* What you have to do *
Once you find the line with "Click the highlighted" in the data that follows, repeat it and every line after it exactly, through the line with "Disable Show Sign Out Option In User Menu".

►

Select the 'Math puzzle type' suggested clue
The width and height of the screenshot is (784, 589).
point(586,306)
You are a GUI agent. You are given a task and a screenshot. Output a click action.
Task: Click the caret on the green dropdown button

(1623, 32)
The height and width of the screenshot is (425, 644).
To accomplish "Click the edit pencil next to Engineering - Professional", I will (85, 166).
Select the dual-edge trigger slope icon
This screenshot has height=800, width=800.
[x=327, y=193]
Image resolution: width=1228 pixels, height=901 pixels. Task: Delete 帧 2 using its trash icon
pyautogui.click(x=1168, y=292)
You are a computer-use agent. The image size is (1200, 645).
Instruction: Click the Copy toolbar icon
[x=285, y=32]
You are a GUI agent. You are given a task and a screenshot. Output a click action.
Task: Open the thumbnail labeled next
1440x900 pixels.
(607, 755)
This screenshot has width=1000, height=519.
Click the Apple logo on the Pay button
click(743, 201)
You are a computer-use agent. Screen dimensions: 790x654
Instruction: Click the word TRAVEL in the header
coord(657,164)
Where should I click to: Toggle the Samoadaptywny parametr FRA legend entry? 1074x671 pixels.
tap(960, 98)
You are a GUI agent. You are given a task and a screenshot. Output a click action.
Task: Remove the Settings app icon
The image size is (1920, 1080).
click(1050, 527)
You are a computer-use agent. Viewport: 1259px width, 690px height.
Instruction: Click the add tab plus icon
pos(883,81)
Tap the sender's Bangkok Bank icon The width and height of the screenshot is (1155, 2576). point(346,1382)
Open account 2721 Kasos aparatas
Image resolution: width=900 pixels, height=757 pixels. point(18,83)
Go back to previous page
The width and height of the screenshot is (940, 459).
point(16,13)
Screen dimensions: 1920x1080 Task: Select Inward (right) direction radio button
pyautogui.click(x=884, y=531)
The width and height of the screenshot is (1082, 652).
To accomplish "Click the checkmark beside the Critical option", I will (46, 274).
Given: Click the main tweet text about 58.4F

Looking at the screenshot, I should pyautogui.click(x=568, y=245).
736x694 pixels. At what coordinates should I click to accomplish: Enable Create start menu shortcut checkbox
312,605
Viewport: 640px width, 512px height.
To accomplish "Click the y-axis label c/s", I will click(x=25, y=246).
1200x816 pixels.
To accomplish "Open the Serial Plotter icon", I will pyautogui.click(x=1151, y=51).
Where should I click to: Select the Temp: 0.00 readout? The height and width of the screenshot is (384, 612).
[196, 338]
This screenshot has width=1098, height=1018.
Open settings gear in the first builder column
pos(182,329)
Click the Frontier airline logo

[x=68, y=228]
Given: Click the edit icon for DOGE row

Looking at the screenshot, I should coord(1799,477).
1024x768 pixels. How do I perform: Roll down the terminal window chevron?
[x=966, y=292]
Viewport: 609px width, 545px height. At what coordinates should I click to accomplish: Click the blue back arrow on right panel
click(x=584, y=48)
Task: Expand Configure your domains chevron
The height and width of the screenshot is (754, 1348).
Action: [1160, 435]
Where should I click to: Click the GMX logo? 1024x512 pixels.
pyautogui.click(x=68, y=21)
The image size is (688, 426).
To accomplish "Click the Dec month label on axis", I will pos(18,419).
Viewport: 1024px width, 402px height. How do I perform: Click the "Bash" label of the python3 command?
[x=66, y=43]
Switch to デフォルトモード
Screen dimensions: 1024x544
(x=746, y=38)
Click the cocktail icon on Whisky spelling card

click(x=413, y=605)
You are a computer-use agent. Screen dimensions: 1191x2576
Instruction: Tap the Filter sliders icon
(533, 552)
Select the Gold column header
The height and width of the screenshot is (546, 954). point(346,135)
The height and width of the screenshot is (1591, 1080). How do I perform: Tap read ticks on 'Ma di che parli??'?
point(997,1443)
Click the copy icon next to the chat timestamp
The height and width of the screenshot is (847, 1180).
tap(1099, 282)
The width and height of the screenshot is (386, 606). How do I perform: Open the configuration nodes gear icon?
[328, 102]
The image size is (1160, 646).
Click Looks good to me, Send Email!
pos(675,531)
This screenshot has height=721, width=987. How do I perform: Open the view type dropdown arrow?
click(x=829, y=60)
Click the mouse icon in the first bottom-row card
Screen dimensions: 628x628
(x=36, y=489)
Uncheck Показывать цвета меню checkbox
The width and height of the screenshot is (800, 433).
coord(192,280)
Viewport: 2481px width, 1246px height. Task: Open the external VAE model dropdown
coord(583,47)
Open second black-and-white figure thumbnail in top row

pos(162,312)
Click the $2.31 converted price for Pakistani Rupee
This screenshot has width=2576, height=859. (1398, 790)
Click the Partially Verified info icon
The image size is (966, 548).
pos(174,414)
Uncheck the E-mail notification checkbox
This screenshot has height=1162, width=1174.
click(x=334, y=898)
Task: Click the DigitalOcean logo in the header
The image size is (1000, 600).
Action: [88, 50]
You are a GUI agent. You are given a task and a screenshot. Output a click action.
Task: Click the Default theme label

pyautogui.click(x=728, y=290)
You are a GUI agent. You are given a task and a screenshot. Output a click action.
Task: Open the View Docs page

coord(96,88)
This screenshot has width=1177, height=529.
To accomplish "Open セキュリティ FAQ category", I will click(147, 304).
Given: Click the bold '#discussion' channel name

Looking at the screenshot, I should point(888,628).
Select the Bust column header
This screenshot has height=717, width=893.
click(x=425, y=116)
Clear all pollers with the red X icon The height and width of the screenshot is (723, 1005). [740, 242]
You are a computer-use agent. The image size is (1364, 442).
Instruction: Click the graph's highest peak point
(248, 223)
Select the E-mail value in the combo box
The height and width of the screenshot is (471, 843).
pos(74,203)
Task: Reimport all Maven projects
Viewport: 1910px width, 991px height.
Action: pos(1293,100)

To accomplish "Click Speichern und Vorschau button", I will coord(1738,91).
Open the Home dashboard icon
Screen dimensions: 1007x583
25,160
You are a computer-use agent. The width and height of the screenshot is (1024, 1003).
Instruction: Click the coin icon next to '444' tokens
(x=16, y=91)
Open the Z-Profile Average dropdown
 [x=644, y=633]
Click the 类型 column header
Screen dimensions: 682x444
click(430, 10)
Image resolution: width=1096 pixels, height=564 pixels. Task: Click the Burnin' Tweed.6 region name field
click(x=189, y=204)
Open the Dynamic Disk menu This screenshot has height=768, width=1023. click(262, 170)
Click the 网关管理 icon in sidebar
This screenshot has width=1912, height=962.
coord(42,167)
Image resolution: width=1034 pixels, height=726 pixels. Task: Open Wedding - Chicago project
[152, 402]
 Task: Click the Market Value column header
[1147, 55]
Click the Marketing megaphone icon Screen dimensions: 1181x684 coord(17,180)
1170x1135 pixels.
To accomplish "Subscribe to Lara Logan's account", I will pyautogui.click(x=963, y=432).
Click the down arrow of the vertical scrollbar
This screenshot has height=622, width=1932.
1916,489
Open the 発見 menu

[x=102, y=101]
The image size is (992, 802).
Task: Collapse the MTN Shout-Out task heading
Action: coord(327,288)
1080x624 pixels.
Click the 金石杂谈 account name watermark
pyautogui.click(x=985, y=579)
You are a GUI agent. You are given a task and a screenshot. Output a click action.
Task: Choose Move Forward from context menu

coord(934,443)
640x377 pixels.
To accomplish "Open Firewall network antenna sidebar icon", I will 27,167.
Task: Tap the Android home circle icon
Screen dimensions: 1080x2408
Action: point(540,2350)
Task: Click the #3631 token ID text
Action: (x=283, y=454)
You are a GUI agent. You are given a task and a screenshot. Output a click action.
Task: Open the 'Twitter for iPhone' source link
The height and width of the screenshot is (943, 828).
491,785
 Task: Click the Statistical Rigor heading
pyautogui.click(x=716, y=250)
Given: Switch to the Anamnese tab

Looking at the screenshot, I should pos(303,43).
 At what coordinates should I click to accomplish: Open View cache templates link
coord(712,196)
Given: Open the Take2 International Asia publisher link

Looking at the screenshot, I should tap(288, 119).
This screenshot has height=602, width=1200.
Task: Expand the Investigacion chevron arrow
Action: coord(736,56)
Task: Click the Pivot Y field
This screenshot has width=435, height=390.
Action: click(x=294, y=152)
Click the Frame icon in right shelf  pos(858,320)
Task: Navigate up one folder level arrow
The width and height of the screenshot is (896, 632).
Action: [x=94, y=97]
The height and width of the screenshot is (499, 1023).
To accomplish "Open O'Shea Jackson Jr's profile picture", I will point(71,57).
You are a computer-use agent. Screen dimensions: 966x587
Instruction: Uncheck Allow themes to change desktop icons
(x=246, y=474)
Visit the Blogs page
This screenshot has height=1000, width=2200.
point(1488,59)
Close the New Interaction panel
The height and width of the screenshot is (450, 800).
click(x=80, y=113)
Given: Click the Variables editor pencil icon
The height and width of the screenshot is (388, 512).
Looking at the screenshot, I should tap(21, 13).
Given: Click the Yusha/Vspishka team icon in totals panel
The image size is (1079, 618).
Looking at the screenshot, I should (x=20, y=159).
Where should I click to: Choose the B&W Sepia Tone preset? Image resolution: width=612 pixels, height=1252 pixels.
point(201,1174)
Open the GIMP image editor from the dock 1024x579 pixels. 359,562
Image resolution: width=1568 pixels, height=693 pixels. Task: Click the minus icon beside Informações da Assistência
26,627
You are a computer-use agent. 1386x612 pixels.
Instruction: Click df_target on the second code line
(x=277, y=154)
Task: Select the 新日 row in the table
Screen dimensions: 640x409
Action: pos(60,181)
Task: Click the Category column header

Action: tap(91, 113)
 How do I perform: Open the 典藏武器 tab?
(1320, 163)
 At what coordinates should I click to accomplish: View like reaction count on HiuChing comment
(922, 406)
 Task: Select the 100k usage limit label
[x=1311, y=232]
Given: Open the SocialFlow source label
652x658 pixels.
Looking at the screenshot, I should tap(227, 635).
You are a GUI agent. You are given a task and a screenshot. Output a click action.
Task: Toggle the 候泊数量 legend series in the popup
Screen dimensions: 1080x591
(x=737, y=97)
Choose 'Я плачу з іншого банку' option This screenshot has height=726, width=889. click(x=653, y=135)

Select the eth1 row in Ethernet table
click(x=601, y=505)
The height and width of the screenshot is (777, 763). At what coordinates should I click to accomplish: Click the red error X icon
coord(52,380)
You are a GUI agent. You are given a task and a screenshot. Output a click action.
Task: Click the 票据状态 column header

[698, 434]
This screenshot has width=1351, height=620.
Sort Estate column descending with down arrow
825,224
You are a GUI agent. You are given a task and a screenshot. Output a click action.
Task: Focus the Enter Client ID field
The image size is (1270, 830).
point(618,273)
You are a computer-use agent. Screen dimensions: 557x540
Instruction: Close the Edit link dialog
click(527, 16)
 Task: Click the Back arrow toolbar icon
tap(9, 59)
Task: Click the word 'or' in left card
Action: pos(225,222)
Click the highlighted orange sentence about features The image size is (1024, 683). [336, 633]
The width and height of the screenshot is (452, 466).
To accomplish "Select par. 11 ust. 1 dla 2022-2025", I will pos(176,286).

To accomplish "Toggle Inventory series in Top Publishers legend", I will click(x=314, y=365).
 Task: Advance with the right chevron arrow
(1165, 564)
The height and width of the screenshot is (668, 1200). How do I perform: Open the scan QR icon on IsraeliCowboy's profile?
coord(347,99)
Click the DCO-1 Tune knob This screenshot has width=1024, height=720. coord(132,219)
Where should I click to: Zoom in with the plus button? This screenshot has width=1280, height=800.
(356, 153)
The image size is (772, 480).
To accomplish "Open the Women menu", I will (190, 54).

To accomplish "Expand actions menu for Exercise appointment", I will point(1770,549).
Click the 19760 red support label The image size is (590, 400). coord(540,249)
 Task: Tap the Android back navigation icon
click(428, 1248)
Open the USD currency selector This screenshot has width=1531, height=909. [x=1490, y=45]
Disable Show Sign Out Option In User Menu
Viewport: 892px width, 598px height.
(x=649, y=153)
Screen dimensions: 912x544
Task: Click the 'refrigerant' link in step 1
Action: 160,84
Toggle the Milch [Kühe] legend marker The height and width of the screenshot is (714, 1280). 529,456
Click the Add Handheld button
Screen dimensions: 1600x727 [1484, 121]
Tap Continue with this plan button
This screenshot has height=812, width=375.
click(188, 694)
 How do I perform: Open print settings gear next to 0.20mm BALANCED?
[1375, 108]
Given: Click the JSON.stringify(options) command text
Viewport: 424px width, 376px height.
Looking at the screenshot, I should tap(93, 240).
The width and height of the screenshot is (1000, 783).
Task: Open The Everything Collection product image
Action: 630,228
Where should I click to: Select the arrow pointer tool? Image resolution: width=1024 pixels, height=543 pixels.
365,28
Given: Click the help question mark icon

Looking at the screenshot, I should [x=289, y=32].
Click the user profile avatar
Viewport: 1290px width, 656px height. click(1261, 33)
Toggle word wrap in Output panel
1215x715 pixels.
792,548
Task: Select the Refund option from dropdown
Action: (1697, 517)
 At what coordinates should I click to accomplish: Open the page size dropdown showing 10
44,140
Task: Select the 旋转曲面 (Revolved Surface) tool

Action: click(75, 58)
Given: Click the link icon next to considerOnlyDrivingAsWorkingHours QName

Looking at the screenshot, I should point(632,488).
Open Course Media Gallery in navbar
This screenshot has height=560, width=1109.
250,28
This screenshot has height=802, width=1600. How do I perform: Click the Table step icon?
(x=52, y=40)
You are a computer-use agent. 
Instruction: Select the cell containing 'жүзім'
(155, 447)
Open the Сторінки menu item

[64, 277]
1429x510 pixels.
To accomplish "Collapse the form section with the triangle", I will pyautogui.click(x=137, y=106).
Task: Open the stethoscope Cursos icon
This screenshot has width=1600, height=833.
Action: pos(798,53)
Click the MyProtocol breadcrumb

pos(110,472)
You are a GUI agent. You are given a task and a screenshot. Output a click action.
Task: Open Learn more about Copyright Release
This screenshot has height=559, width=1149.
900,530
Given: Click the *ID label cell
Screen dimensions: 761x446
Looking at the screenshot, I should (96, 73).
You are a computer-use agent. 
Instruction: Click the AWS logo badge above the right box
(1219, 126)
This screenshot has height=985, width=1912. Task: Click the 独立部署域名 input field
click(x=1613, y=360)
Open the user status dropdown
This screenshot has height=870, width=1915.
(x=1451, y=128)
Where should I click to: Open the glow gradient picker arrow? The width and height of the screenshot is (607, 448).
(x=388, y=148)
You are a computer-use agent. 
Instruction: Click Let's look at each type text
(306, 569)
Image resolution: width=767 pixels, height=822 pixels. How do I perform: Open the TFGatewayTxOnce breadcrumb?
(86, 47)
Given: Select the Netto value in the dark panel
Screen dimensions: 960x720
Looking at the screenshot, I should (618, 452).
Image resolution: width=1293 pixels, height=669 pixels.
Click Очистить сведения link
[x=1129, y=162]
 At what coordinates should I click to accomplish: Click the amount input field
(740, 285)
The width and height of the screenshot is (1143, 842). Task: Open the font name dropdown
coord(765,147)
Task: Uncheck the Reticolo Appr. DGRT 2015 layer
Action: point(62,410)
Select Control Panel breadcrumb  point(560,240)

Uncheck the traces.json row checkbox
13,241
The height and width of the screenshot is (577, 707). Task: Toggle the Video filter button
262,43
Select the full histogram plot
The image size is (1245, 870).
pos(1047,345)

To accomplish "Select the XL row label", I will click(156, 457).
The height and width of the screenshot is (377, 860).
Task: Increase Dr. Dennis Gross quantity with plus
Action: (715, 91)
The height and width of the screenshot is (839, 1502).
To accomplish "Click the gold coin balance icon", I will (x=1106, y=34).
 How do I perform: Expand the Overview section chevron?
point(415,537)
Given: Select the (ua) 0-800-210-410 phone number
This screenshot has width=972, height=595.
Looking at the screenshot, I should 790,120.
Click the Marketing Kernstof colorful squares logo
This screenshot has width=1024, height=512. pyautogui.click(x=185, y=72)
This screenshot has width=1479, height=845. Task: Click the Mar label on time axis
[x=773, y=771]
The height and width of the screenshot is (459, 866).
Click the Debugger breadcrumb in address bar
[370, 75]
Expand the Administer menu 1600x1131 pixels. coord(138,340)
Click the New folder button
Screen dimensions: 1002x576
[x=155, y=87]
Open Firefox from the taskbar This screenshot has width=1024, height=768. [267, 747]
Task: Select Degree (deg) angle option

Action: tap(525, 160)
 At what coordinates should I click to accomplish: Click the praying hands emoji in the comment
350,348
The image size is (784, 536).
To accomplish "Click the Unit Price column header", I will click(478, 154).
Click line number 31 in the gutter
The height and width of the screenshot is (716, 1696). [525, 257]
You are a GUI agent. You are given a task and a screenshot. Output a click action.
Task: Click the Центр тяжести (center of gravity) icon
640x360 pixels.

◄

* Output of the exercise *
Click the highlighted orange sentence about features The image size is (1024, 683). [336, 633]
The width and height of the screenshot is (452, 466).
To accomplish "Select par. 11 ust. 1 dla 2022-2025", I will pos(176,286).

To accomplish "Toggle Inventory series in Top Publishers legend", I will click(x=314, y=365).
 Task: Advance with the right chevron arrow
(1165, 564)
The height and width of the screenshot is (668, 1200). How do I perform: Open the scan QR icon on IsraeliCowboy's profile?
coord(347,99)
Click the DCO-1 Tune knob This screenshot has width=1024, height=720. coord(132,219)
Where should I click to: Zoom in with the plus button? This screenshot has width=1280, height=800.
(356, 153)
The image size is (772, 480).
To accomplish "Open the Women menu", I will (190, 54).

To accomplish "Expand actions menu for Exercise appointment", I will point(1770,549).
Click the 19760 red support label The image size is (590, 400). coord(540,249)
 Task: Tap the Android back navigation icon
click(428, 1248)
Open the USD currency selector This screenshot has width=1531, height=909. [x=1490, y=45]
Disable Show Sign Out Option In User Menu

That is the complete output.